- **WHAT YOU WILL DO**
Pictures must not appear in the copy. Set down exactly the line with "Given: Click the 12 Nov 2012 date stamp" and each line after it through the end of the data below.

[Pixel coordinate grounding data]
◇ ◇ ◇ ◇ ◇ ◇ ◇

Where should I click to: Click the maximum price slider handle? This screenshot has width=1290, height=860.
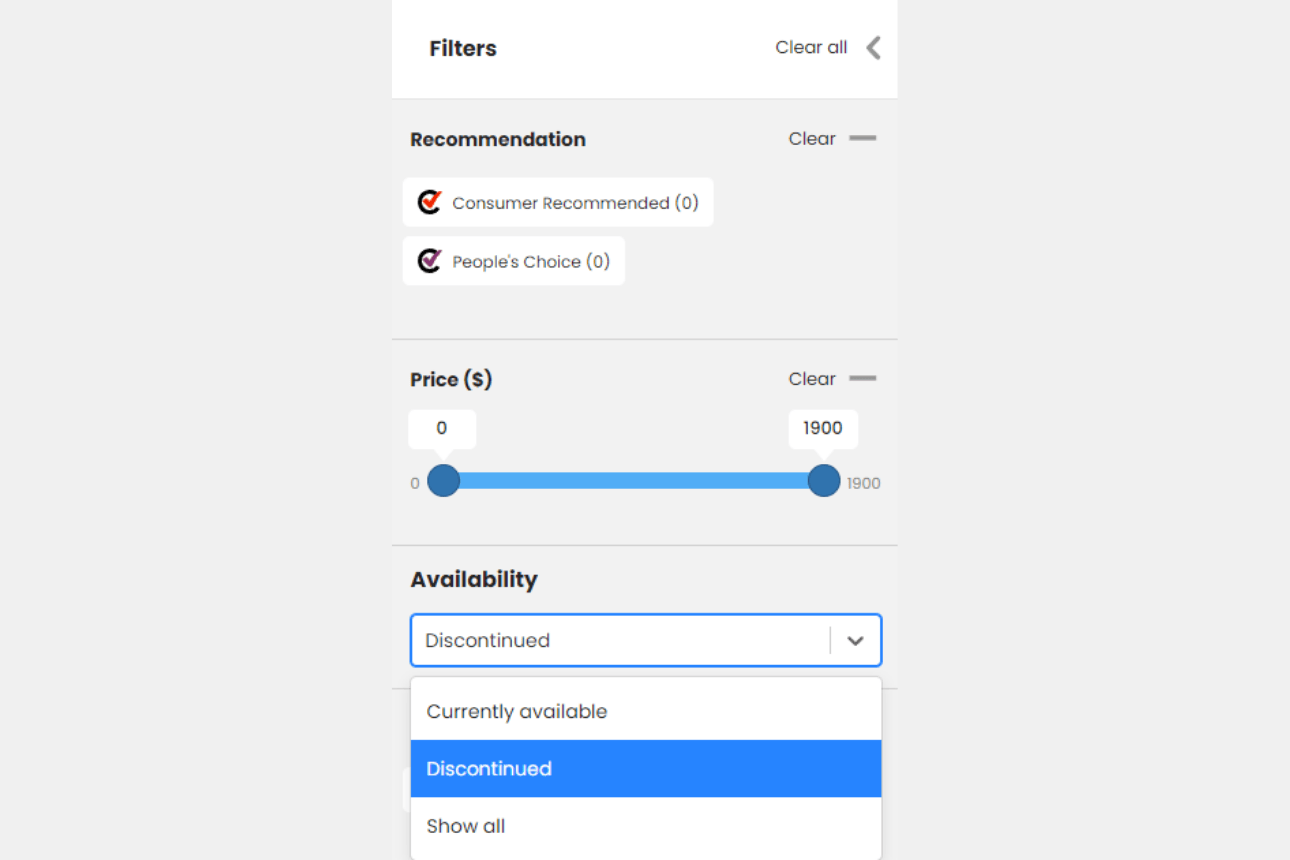pyautogui.click(x=824, y=481)
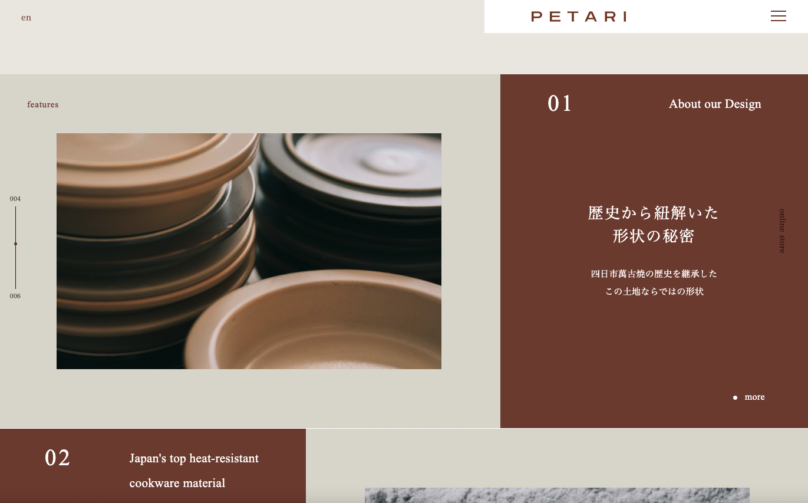Click the PETARI logo
This screenshot has width=808, height=503.
[579, 16]
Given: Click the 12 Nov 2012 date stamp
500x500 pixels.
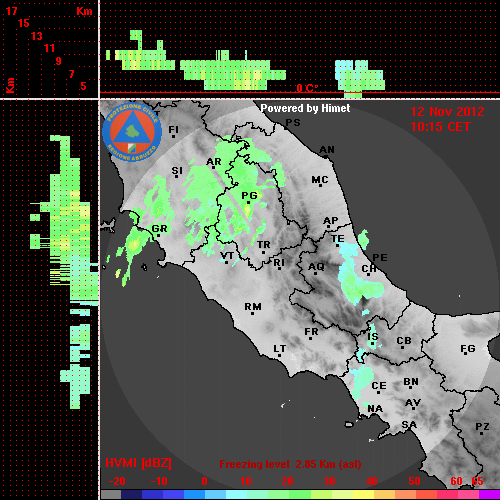Looking at the screenshot, I should point(447,112).
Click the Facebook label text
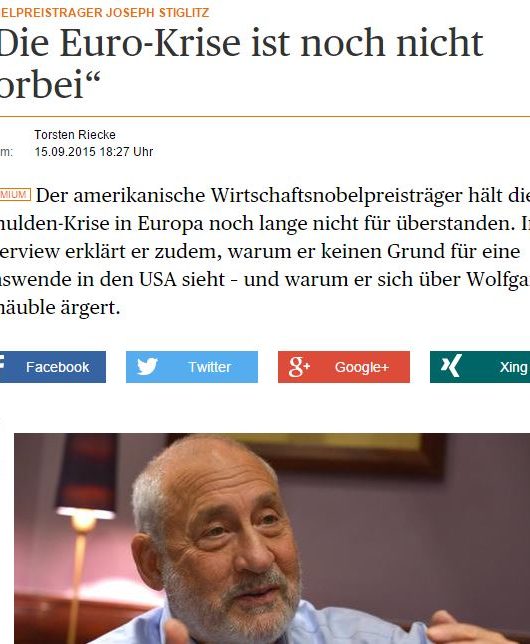Screen dimensions: 530x644 58,367
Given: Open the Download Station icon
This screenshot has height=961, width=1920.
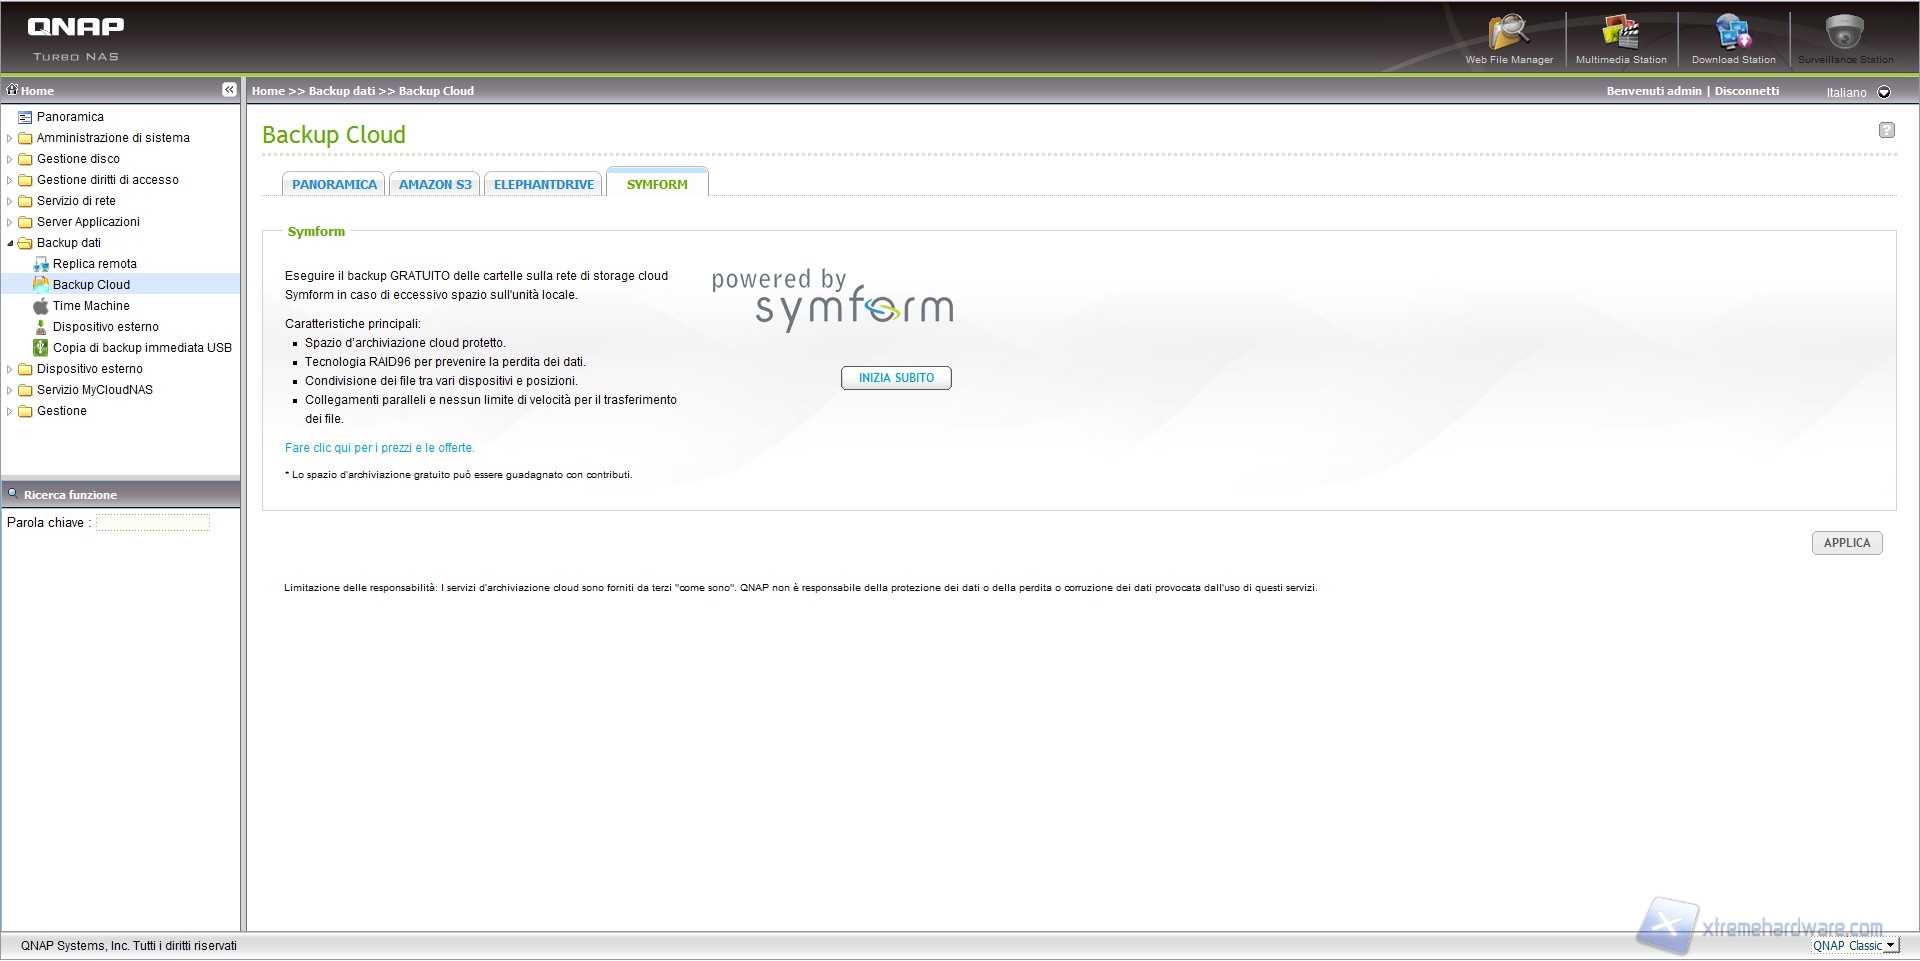Looking at the screenshot, I should click(x=1733, y=34).
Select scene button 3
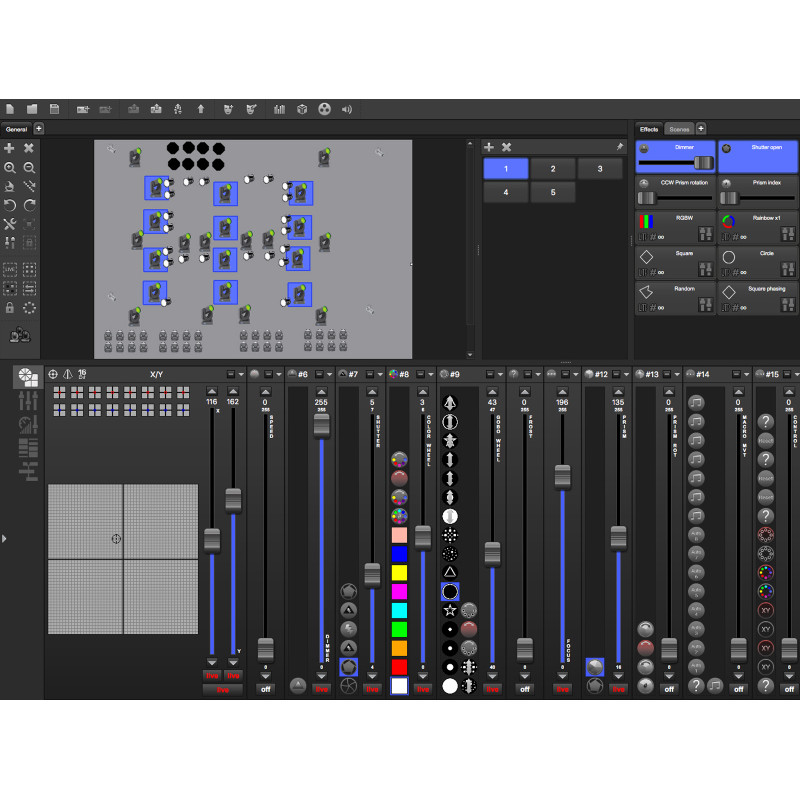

◇ ◇ ◇ ◇ ◇ ◇ ◇

- **WRITTEN ANSWER**
Given: Click the 12 Nov 2012 date stamp
500x500 pixels.
Looking at the screenshot, I should point(447,112).
Click the Facebook label text
Screen dimensions: 530x644 58,367
Given: Open the Download Station icon
This screenshot has height=961, width=1920.
Looking at the screenshot, I should click(x=1733, y=34).
Select scene button 3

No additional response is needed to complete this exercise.